Restaurant gets to keep 28-foot-tall rooster
August 28, 2012 2:28PM
Maps
Updated: August 28, 2012 11:27PM
LIBERTY (AP) — A 28-foot-tall rooster sign is being allowed to stay up outside a restaurant in a small eastern Indiana town despite complaints that it violated zoning rules.
The Union County Board of Zoning Appeals voted Monday to approve an exception from building rules so that the Liberty Bell restaurant can keep its colorful wood-and-metal sign, WLWT-TV in Cincinnati reported.

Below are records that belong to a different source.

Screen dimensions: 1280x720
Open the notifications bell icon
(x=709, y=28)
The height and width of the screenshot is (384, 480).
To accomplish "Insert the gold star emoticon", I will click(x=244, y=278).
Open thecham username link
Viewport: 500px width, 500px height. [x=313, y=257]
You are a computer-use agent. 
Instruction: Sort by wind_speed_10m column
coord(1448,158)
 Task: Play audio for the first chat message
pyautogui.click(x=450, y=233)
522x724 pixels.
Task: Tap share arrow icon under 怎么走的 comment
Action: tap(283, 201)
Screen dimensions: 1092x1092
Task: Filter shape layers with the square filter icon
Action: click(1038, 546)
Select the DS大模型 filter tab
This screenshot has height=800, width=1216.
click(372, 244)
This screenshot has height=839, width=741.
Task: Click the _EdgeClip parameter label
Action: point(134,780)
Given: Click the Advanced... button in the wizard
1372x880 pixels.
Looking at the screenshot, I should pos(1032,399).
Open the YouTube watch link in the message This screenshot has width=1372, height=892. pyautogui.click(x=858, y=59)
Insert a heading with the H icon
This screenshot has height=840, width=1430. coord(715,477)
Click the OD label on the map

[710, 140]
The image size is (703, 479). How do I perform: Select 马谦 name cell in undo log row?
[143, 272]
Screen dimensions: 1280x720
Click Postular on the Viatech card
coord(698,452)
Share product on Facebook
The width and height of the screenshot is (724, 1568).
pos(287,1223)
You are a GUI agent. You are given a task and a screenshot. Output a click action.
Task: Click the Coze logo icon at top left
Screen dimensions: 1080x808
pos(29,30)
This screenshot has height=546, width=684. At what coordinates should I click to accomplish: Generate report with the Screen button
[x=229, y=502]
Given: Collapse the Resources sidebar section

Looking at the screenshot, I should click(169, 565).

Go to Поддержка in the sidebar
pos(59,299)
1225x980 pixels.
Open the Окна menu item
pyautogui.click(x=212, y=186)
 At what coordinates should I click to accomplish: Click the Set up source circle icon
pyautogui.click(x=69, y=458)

The county planning director said several people complained that the 16-foot-wide sign was closer to the street than allowed. But residents of the 2,000-person community near the state border with Ohio who showed up to the board meeting supported allowing it to remain.
The restaurant’s owner, Andy Pitcher, said customers often pose for photos under the sign, which he put up this spring to help draw attention during a street construction project. The debate over whether it should be allowed to remain has helped business, he said.
“We’ve sold thousands of pieces of chicken over the weekend up and above what we normally do,” Pitcher said.
Mark Mayer, a carpenter who helped build the sign, said the rooster is securely moored and able to withstand thunderstorms.
“He’s gone through one with 60 to 80 mile an hour winds so far, so he’s not going anywhere,” Mayer said.